→ TASK TO COMPLETE
Without the images, output each record below as it stands.

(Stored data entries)
▬▬▬▬▬▬
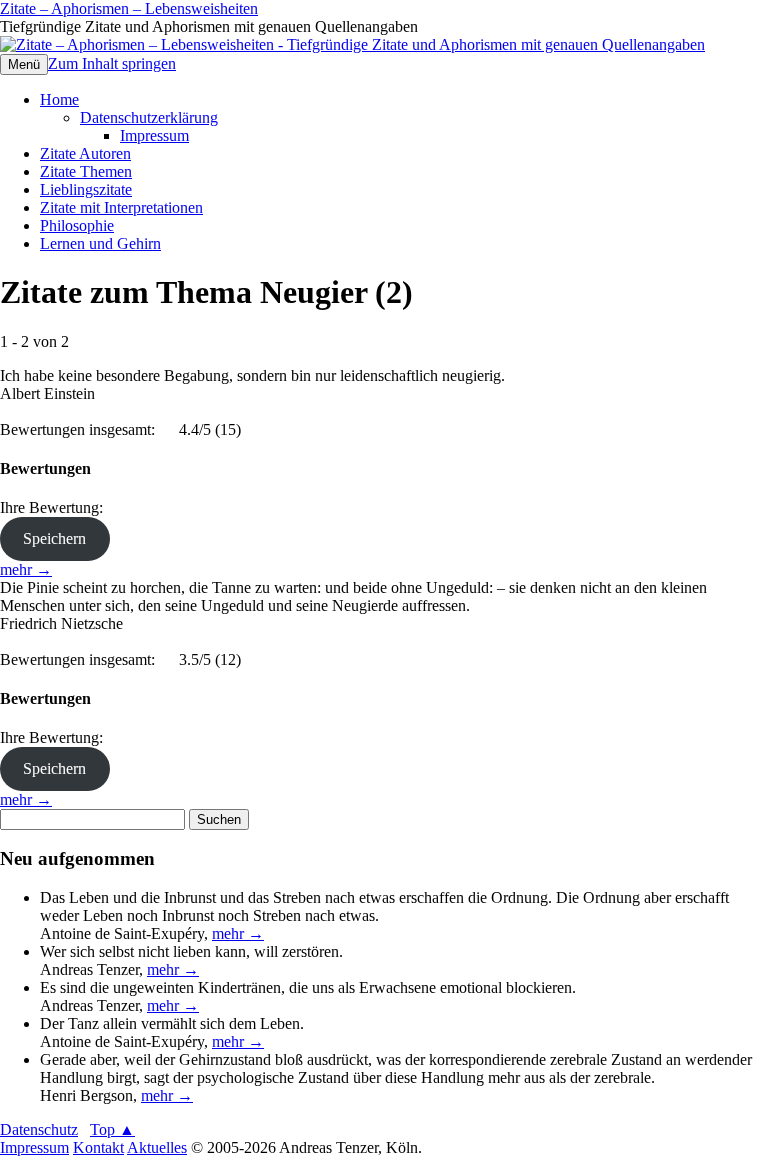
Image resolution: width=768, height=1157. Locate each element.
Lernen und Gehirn (100, 243)
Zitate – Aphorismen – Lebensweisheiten (129, 8)
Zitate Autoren (85, 153)
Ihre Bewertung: (55, 507)
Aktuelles (157, 1147)
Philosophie (77, 225)
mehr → (26, 569)
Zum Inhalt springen (112, 63)
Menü (24, 64)
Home (59, 99)
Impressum (154, 135)
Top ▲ (112, 1129)
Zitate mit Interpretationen (121, 207)
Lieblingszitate (86, 189)
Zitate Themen (86, 171)
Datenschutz (39, 1129)
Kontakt (98, 1147)
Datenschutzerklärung (149, 117)
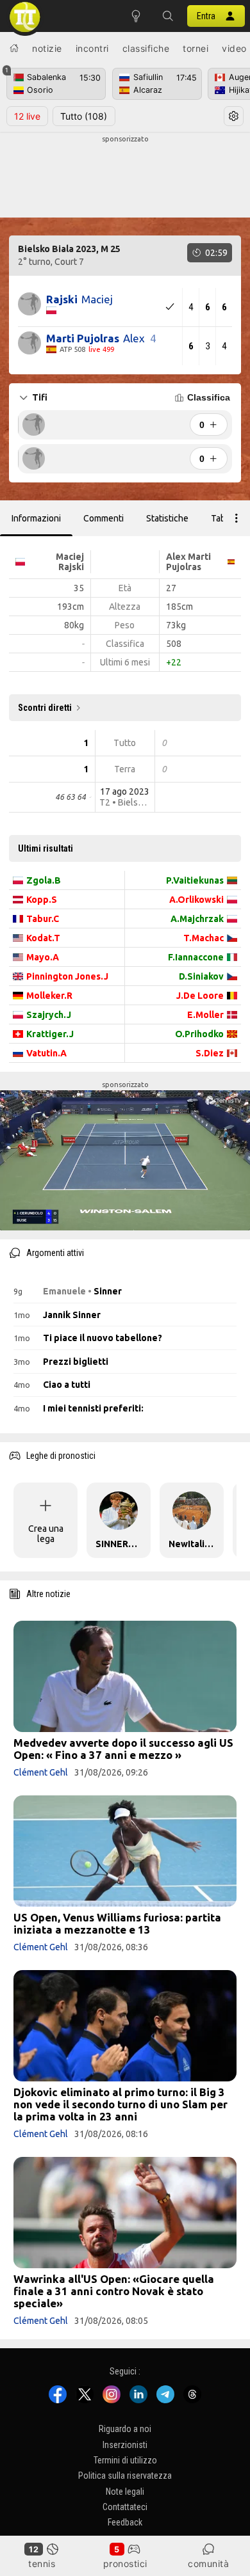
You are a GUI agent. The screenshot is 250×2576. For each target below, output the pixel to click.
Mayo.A (42, 957)
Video (234, 48)
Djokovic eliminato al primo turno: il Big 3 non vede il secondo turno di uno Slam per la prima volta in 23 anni (120, 2104)
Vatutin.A (46, 1053)
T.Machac (203, 938)
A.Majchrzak (197, 919)
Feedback (125, 2522)
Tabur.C (42, 919)
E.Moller (205, 1015)
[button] (168, 16)
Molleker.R (49, 995)
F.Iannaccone (196, 957)
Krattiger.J (50, 1034)
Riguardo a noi (125, 2429)
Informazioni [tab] (36, 518)
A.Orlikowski (196, 899)
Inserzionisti (125, 2444)
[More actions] (236, 518)
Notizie (47, 48)
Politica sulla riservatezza (125, 2475)
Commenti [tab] (103, 518)
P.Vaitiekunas (195, 880)
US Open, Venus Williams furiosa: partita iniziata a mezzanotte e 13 (117, 1923)
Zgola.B (43, 880)
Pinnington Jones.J (67, 976)
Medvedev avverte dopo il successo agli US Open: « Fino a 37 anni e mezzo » (123, 1749)
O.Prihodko (199, 1034)
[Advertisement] (125, 176)
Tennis (41, 2563)
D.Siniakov (201, 976)
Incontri (92, 48)
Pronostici (125, 2563)
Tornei (195, 48)
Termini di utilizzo (125, 2460)
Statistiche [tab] (167, 518)
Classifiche (146, 48)
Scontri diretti (45, 708)
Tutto (83, 116)
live (27, 116)
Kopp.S (41, 899)
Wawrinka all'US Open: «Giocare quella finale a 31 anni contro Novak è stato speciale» (113, 2291)
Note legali (125, 2491)
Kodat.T (43, 938)
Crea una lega (45, 1533)
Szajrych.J (48, 1015)
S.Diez (210, 1053)
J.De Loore (200, 995)
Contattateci (125, 2507)
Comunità (208, 2563)
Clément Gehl (40, 1772)
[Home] (14, 48)
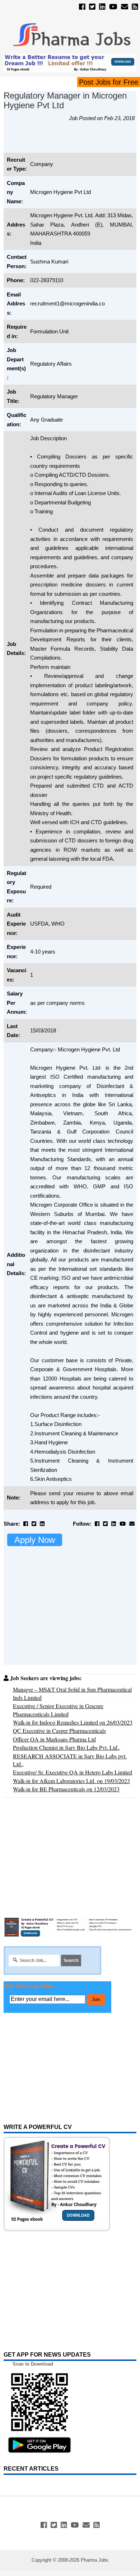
▬▬▬▬▬▬
→ RESULT FOR THIS TASK
Image resolution: width=768, height=1157. Locate each element.
Lernen und Gehirn (100, 243)
Zitate – Aphorismen – Lebensweisheiten (129, 8)
Zitate Autoren (85, 153)
Ihre Bewertung: (55, 507)
Aktuelles (157, 1147)
Philosophie (77, 225)
mehr → (26, 569)
Zum Inhalt springen (112, 63)
Menü (24, 64)
Home (59, 99)
Impressum (154, 135)
Top ▲ (112, 1129)
Zitate mit Interpretationen (121, 207)
Lieblingszitate (86, 189)
Zitate Themen (86, 171)
Datenschutz (39, 1129)
Kontakt (98, 1147)
Datenschutzerklärung (149, 117)
You are a GUI agent. The screenshot is 250×2576. For each target below, output the pixel to click.
Mayo.A (42, 957)
Video (234, 48)
Djokovic eliminato al primo turno: il Big 3 non vede il secondo turno di uno Slam per la prima volta in 23 anni (120, 2104)
Vatutin.A (46, 1053)
T.Machac (203, 938)
A.Majchrzak (197, 919)
Feedback (125, 2522)
Tabur.C (42, 919)
E.Moller (205, 1015)
[button] (168, 16)
Molleker.R (49, 995)
F.Iannaccone (196, 957)
Krattiger.J (50, 1034)
Riguardo a noi (125, 2429)
Informazioni [tab] (36, 518)
A.Orlikowski (196, 899)
Inserzionisti (125, 2444)
[More actions] (236, 518)
Notizie (47, 48)
Politica sulla riservatezza (125, 2475)
Commenti [tab] (103, 518)
P.Vaitiekunas (195, 880)
US Open, Venus Williams furiosa: partita iniziata a mezzanotte e 13 (117, 1923)
Zgola.B (43, 880)
Pinnington Jones.J (67, 976)
Medvedev avverte dopo il successo agli US Open: « Fino a 37 anni e mezzo » (123, 1749)
O.Prihodko (199, 1034)
[Advertisement] (125, 176)
Tennis (41, 2563)
D.Siniakov (201, 976)
Incontri (92, 48)
Pronostici (125, 2563)
Tornei (195, 48)
Termini di utilizzo (125, 2460)
Statistiche [tab] (167, 518)
Classifiche (146, 48)
Scontri diretti (45, 708)
Tutto (83, 116)
live (27, 116)
Kopp.S (41, 899)
Wawrinka all'US Open: «Giocare quella finale a 31 anni contro Novak è stato speciale» (113, 2291)
Note legali (125, 2491)
Kodat.T (43, 938)
Crea una lega (45, 1533)
Szajrych.J (48, 1015)
S.Diez (210, 1053)
J.De Loore (200, 995)
Contattateci (125, 2507)
Comunità (208, 2563)
Clément Gehl (40, 1772)
[Home] (14, 48)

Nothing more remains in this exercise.